In `@semiformal` methods you can use `#>` comment blocks and inline `#>` on `...` placeholders for STATEMENT_BLOCK slots, optional `#<` reasoning lines (see `CLAUDE.md`), and `semi(...)` for EXPRESSION slots.

See `examples/use_sponsorship_canonicalizer.py`, `examples/use_contract_intelligence.py`, and `examples/apache-log-usecase.md` (with `examples/apache_log_semiformal_stages.py`) for fuller patterns.

## Artifacts and cache

- **Portal**: `.semiformal/{session_id}.portal.json` stores the DAG (slots, commits, branches, refs).
- **Dispatch module**: `.semiformal/runtime/{module_name}.semi.py` holds generated function source for import.
- Deleting `.semiformal/` forces regeneration (use the library’s cache-clear helpers where provided in examples).

## Architecture (summary)

- **Lowering** (`semipy/lowering.py`): Finds `#>` blocks, inline specs, and `semi()` calls; builds `SlotSpec` (including `spec_equivalence_key` for durable meaning). `#<` lines are stripped for identity so annotations do not churn slot ids.
- **Resolution** (`semipy/resolver.py`, `semipy/slot_resolver.py`): REUSE cached implementation when equivalence and verification allow; ADAPT from a parent commit when verify fails; GENERATE when needed.
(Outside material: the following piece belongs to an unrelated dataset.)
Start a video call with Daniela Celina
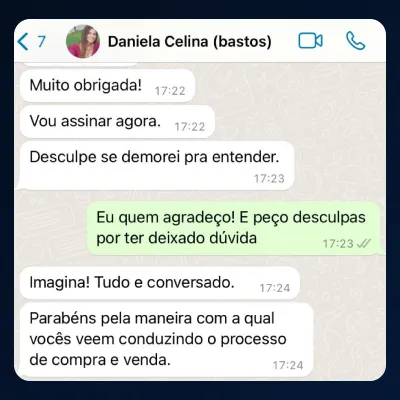[310, 41]
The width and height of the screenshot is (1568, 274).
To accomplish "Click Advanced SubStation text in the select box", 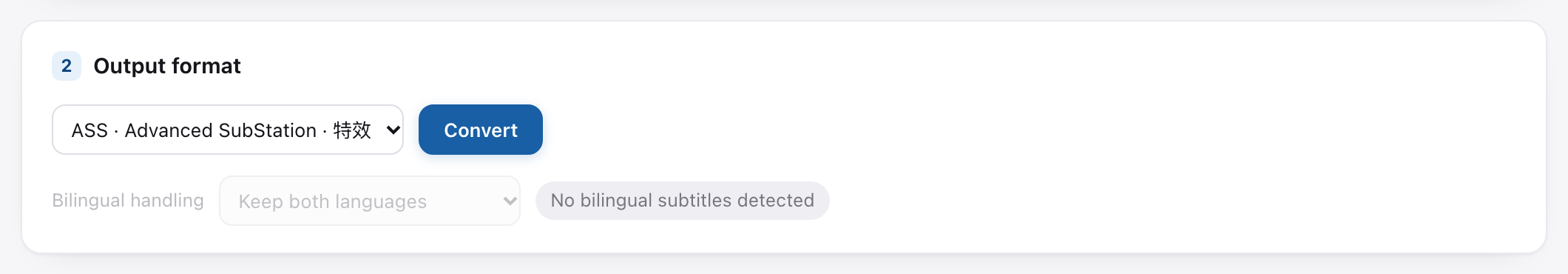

Cross-call-site **donor** REUSE matches the same equivalence key. Runtime PDF paths can be materialized to text at the slot boundary (`semipy/documents.py`).
- **Generation** (`semipy/agents/`): `SemiAgent.generate` runs a pydantic_ai agent with tools (`profile_data_and_flow`, `read_upstream_context`, `read_file_context`, `read_document_context`, `build_and_run_gist`, `validate_output`, etc.). Output is validated (`agents/validator.py`) and committed (`semipy/history/version_control.py`).
- **Reactivity** (`semipy/reactivity/`): Optional `DependencyGraph`, `DataFlow`, and `attach_producer_flow` for downstream tracking.
- **Library** (`semipy/library/`): Optional abstraction primitives (`load_library`, `AbstractionLibrary`, …).

For slot identity, verify gates, Jupyter anchoring, STATEMENT_BLOCK typing, and `#<` / `#>` behavior, see **`CLAUDE.md`**.

## Code conventions

Use `from __future__ import annotations`, type hints, and `pathlib.Path` for I/O. Follow project rules in `.cursor/rules/` and `CLAUDE.md` (data-agnostic logic, no placeholder code, no emoji in code or docs).